--- ARTIKEL ---

%%

Bild: Kann alles: Marcel Beyer
Wenn es einen Schriftsteller gibt, der das Vorurteil, Lyriker könnten keine
Romane schreiben (oder umgekehrt), widerlegt, dann ist es Marcel Beyer. Der
1965 in Baden-Württemberg geborene, aber bereits seit 20 Jahren in Dresden
lebende Schriftsteller kann, und das ist keine Übertreibung, alles:
Er kann raffiniert gebaute und anspielungsreiche Gedichte schreiben, die
auf einer inhaltlichen Ebene jederzeit zu verstehen sind und trotzdem in
tiefere Schichten von Bewusstsein, Erinnerung und Kultur führen. Er
schreibt mitreißende, doppelbödige Romane und ist noch dazu, wie sein im
Jahr 2012 erschienener Band „Putins Briefkasten“ unter Beweis stellt, ein
glänzender Essayist.

%%

--- ERFASSTE DATEN ---

%%

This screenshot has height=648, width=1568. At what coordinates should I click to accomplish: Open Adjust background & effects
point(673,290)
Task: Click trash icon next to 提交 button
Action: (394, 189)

%%

--- AUFGABENSTELLUNG ---
Schreiben Sie aus dem Artikel über Marcel Beyer den Abschnitt wortgetreu nieder, der mit „Bild: Kann alles: Marcel“ beginnt und bis einschließlich „glänzender Essayist.“ reicht.

--- AUSGABE ---
Bild: Kann alles: Marcel Beyer
Wenn es einen Schriftsteller gibt, der das Vorurteil, Lyriker könnten keine
Romane schreiben (oder umgekehrt), widerlegt, dann ist es Marcel Beyer. Der
1965 in Baden-Württemberg geborene, aber bereits seit 20 Jahren in Dresden
lebende Schriftsteller kann, und das ist keine Übertreibung, alles:
Er kann raffiniert gebaute und anspielungsreiche Gedichte schreiben, die
auf einer inhaltlichen Ebene jederzeit zu verstehen sind und trotzdem in
tiefere Schichten von Bewusstsein, Erinnerung und Kultur führen. Er
schreibt mitreißende, doppelbödige Romane und ist noch dazu, wie sein im
Jahr 2012 erschienener Band „Putins Briefkasten“ unter Beweis stellt, ein
glänzender Essayist.